== Task item ==
Write out each line below exactly as it appears.

- - - - - - -

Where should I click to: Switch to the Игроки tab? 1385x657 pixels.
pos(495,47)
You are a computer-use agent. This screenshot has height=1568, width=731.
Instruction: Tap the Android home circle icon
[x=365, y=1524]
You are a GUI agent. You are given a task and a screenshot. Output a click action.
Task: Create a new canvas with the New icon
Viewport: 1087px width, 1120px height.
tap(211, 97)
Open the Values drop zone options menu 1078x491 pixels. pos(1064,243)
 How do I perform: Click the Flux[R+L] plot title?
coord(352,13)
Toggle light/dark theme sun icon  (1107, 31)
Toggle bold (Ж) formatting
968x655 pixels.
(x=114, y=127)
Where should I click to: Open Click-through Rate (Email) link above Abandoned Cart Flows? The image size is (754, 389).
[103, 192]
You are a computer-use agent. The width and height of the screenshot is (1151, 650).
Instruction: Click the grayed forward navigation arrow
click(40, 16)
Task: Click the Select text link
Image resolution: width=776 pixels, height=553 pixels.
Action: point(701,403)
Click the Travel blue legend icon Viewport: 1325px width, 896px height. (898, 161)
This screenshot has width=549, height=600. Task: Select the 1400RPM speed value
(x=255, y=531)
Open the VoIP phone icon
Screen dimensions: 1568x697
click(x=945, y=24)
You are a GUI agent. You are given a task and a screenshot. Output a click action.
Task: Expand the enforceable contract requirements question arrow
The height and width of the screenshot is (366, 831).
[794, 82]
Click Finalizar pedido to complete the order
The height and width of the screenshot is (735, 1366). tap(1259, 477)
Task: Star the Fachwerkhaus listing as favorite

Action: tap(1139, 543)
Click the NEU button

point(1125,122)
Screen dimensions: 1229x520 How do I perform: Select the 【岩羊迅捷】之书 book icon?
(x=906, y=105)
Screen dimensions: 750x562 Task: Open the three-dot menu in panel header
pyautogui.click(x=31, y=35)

- - - - - - -

== The completed task ==
Where should I click to: Switch to the Игроки tab? 1385x657 pixels.
pos(495,47)
You are a computer-use agent. This screenshot has height=1568, width=731.
Instruction: Tap the Android home circle icon
[x=365, y=1524]
You are a GUI agent. You are given a task and a screenshot. Output a click action.
Task: Create a new canvas with the New icon
Viewport: 1087px width, 1120px height.
tap(211, 97)
Open the Values drop zone options menu 1078x491 pixels. pos(1064,243)
 How do I perform: Click the Flux[R+L] plot title?
coord(352,13)
Toggle light/dark theme sun icon  (1107, 31)
Toggle bold (Ж) formatting
968x655 pixels.
(x=114, y=127)
Where should I click to: Open Click-through Rate (Email) link above Abandoned Cart Flows? The image size is (754, 389).
[103, 192]
You are a computer-use agent. The width and height of the screenshot is (1151, 650).
Instruction: Click the grayed forward navigation arrow
click(40, 16)
Task: Click the Select text link
Image resolution: width=776 pixels, height=553 pixels.
Action: point(701,403)
Click the Travel blue legend icon Viewport: 1325px width, 896px height. (898, 161)
This screenshot has width=549, height=600. Task: Select the 1400RPM speed value
(x=255, y=531)
Open the VoIP phone icon
Screen dimensions: 1568x697
click(x=945, y=24)
You are a GUI agent. You are given a task and a screenshot. Output a click action.
Task: Expand the enforceable contract requirements question arrow
The height and width of the screenshot is (366, 831).
[794, 82]
Click Finalizar pedido to complete the order
The height and width of the screenshot is (735, 1366). tap(1259, 477)
Task: Star the Fachwerkhaus listing as favorite

Action: tap(1139, 543)
Click the NEU button

point(1125,122)
Screen dimensions: 1229x520 How do I perform: Select the 【岩羊迅捷】之书 book icon?
(x=906, y=105)
Screen dimensions: 750x562 Task: Open the three-dot menu in panel header
pyautogui.click(x=31, y=35)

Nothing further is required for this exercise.